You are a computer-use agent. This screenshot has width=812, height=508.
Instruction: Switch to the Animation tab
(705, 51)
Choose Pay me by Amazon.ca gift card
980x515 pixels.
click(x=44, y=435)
━━━━━━━━━━━━━━━━━━━━
• WORK INSTRUCTIONS
Every line of the data should be copied exactly.

• ANSWER TO THE PROBLEM
You are a computer-use agent. This screenshot has width=812, height=508.
Instruction: Switch to the Animation tab
(705, 51)
Choose Pay me by Amazon.ca gift card
980x515 pixels.
click(x=44, y=435)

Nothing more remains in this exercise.